DHS ramps up supply chain security efforts

A new DHS study looks to light the way to actionable supply chain security solutions for telecommunications infrastructure.

broadband availablity
 

The Department of Homeland Security has embarked on a new effort to identify short-term solutions to close security gaps in the nation's telecommunications infrastructure, the agency's top cybersecurity official announced Aug. 15.

Chris Krebs, undersecretary of the National Protection and Programs Directorate at DHS, told an advisory group meeting that the push is designed to shore up the domestic infrastructure base.

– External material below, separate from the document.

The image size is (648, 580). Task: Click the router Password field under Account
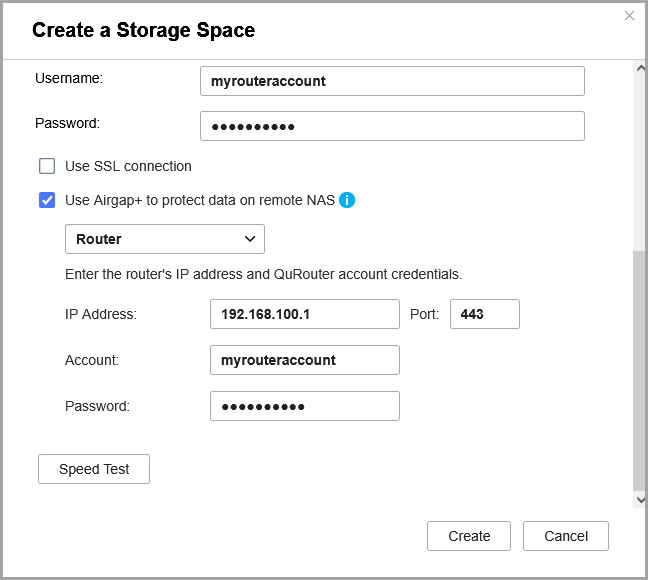[x=304, y=406]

Krebs made the announcement at a meeting of the National Security Telecommunications Advisory Committee, which is leading a "moonshot" effort launched last May to take a whole-of-nation approach to sprawling cybersecurity challenges.

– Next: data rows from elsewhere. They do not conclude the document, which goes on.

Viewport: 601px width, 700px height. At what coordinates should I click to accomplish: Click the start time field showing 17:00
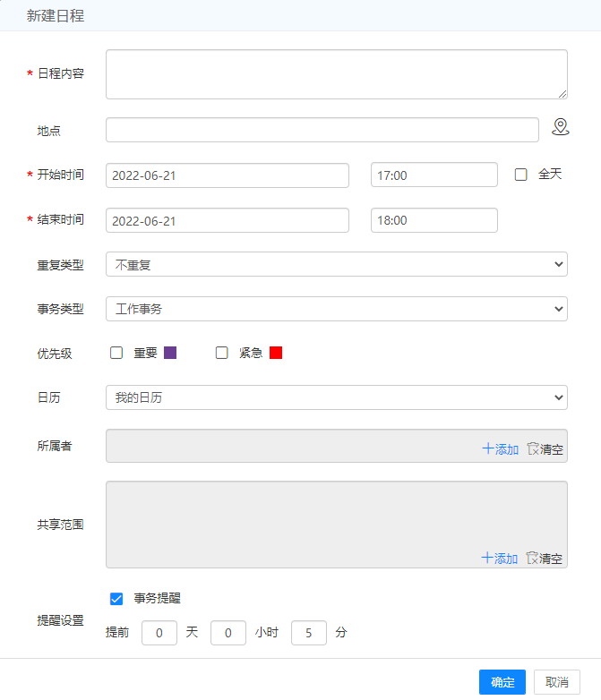click(x=434, y=175)
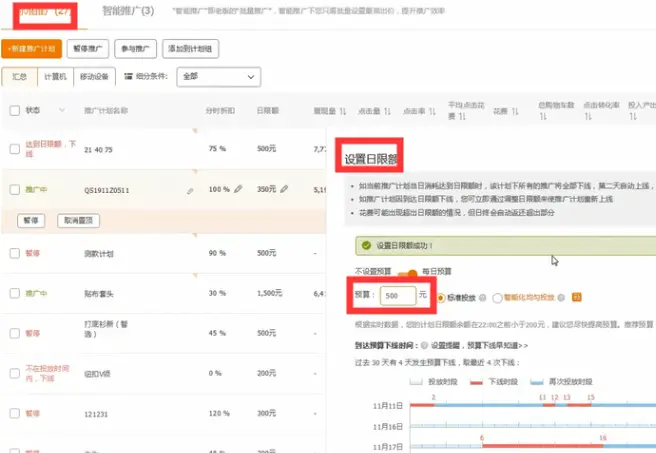Expand the 状态 column filter arrow

[62, 110]
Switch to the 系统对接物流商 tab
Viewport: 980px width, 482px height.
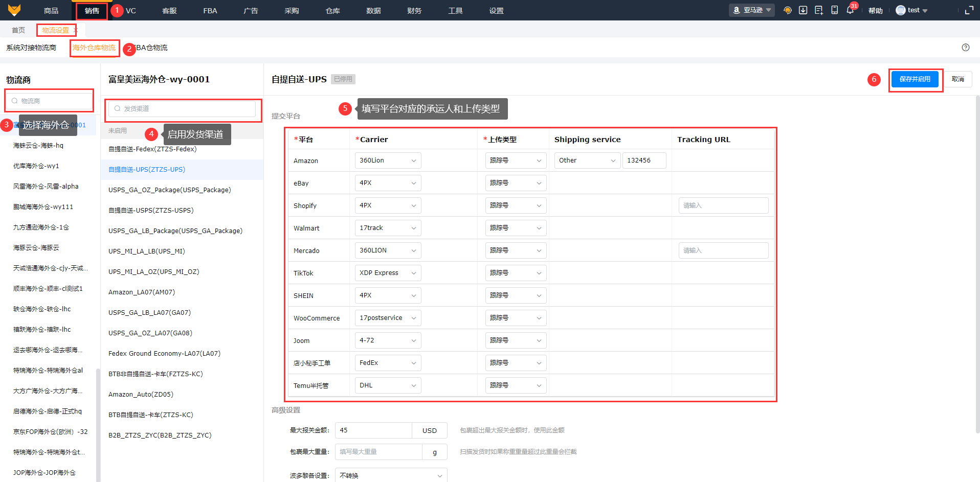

Krebs said the DHS study will connect with the NSTAC moonshot effort and define where NSTAC could provide capabilities and solutions to protect telecommunications infrastructure. It will also look at how federal policy might incentivize those solutions.

While officials have identified potential risks to nation's telecommunications infrastructure from foreign-owned manufacturers, U.S. companies so far have resisted sweeping policy changes.

For example, telecommunications vendors and device manufacturers have pushed back on a proposal to restrict spending from the Federal Communications Commission's Universal Service Fund to companies identified as national security threats.

NSTAC industry members welcomed the DHS study, but cautioned against quick fixes.

"AT&T supports this because of the urgency and need for specific remedies and not only broad brush strokes" said John Donovan, CEO of AT&T Communications, the company's subsidiary that provides most of its worldwide telecommunications services. Donovan, an NSTAC member, noted that there are "tremendous nuances" in the telecommunications supply chain that could suffer from unintended consequences. He said efforts "need to be deliberate" and practical, driven by industry, aimed at specific problems and not overtaken by "government think tanks."

Krebs also fleshed out some of his department's vision for another cybersecurity project announced at the July 31 DHS cyber summit, the National Risk Management Center.

At the summit, DHS Secretary Kirstjen Nielsen said the center would be a central hub of help and collaboration with industry for cyber defenses and will identify potential points of failure among the 16 critical infrastructure sectors that DHS oversees. Its cyber experts will work with industry counterparts to contextualize threats and their potential impact, she said.

"The Risk Management Center is a manifestation of the work NSTAC has done for years," said Krebs, noting that the committee has long collaborated with the federal government to identify security and vulnerability gaps in the telecommunications infrastructure. The center, created based on industry suggestions, will provide a venue for a range of policy and technical coordination at the strategic level.

DHS' National Cybersecurity and Communications Integration Center, or NCCIC, he said, would remain the day-to-day information sharing and response hub. "The center will focus on strategic risk issues in the longer term," he said.

The Risk Management Center, he added, is also a logical "home" to address some of the cybersecurity moonshot's recommendations.